A high-level python package integrating expert knowledge and artificial intelligence to boost (sub) seasonal forecasting
https://ai4s2s.readthedocs.io/
Apache License 2.0
20 stars 7 forks source link

Adding a `n` kwarg to `Calendar.add_interval` #147

Closed BSchilperoort closed 1 year ago

BSchilperoort commented 1 year ago

While writing the demo notebook, and when trying the new calendar, I often found myself writing a for loop to add multiple intervals.

As writing for loops for this seems a bit silly, we could just wrap the looping into a method. E.g.:

cal = Calendar(anchor="Jan")
cal.add_intervals("precursor", "1W", n=10)  # Add 10 of these intervals

I see two options:

  1. A new method add_intervals, which internally will just run a for _ in range(n): loop and call add_interval.
  2. Modifying add_interval to accept n as a kwarg, with the default value of 1

I am leaning towards option 2 myself.

Peter9192 commented 1 year ago

I think I prefer option 1. An additional option could then be to fill one full year by default unless n is given.

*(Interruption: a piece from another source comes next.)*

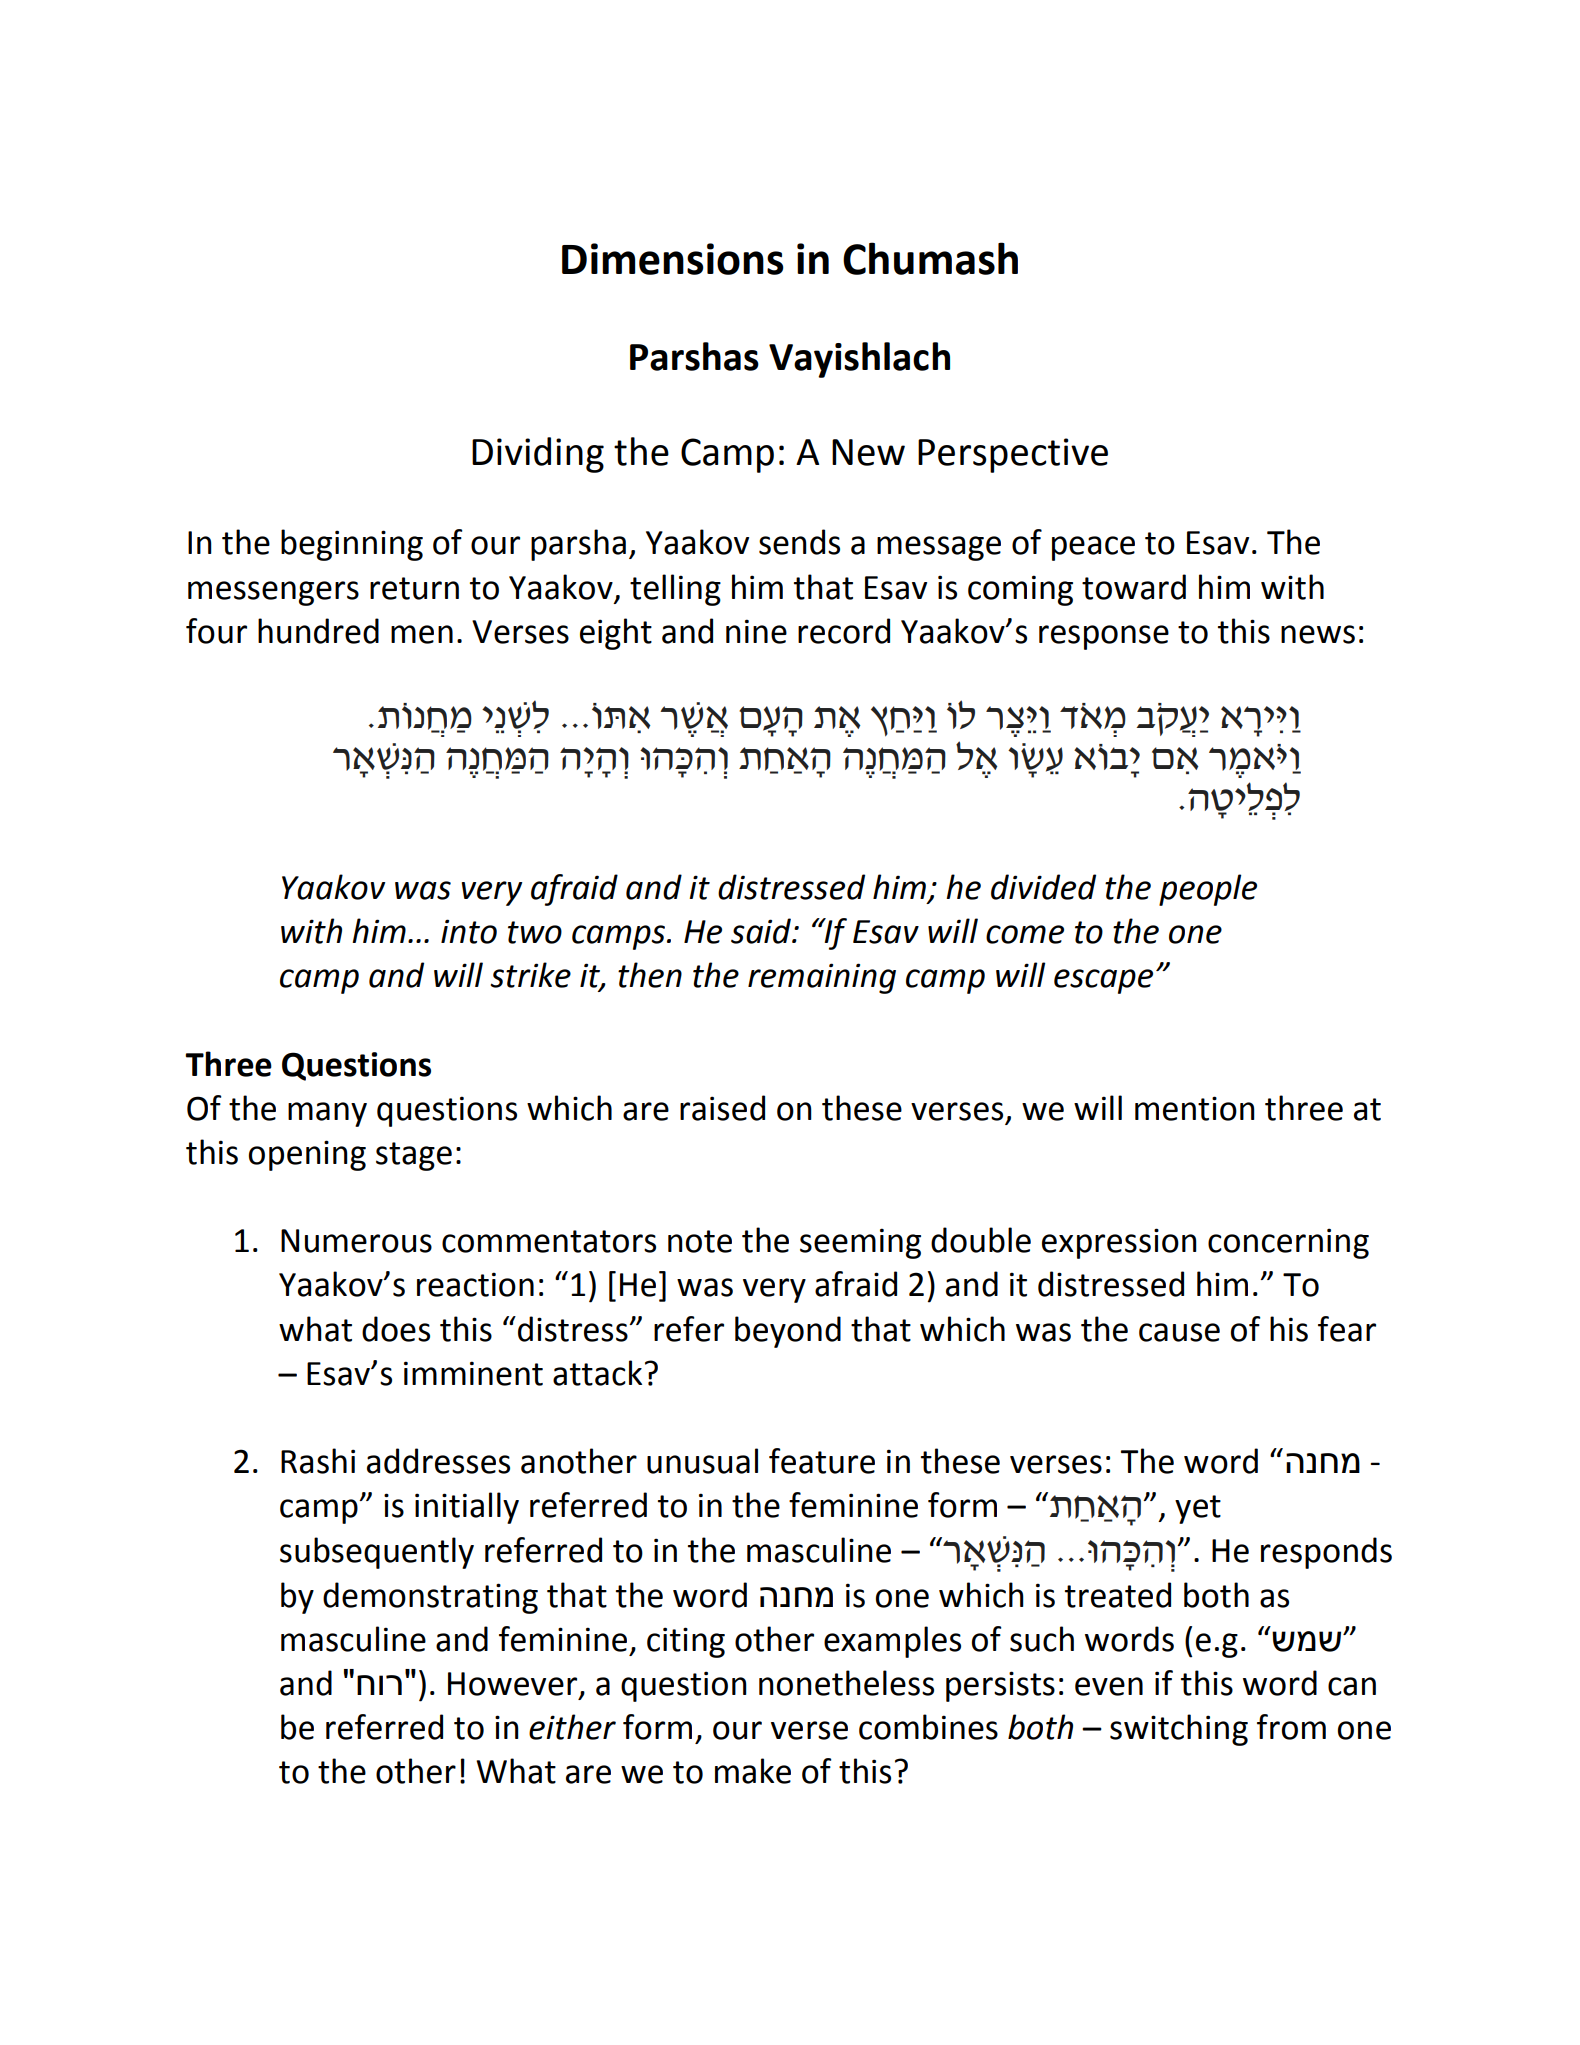 This screenshot has height=2045, width=1580. What do you see at coordinates (788, 1332) in the screenshot?
I see `beyond` at bounding box center [788, 1332].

jannesvaningen commented 1 year ago

I prefer option 2. It feels intuitive for me to have a function add_intervals which by default adds only one interval but adds more if you want to. If we add it the way Bart suggested, the calendar shifter (see my issue mention) doesn't need a function with lots of arguments to create calendars with 8 precursor periods for example. I think setting the default to a full year is not very common in s2s forecasting and you would also need to distinguish between precursor periods and target periods.

BSchilperoort commented 1 year ago

I do feel like it would be better to not fill in an entire year by default. This will force the user to think more about which periods are interesting, and how many would be needed. Needlessly adding many intervals could lead to behavior such as:

cal = Calendar(anchor="12-31")
cal.add_intervals("precursor", "5d")  # Defaults to filling entire year. I.e. 60 intervals
data_resampled = resample(cal, data)
...
data_resampled.sel(i_interval=slice(0,10))
semvijverberg commented 1 year ago

I'm also in favor of options 2, feel more intuitive and is computationally more efficient.

Peter9192 commented 1 year ago

Would it make sense to go with option 2 but renaming it to "add_intervals" then (with the s at the end, defaulting to n=1)?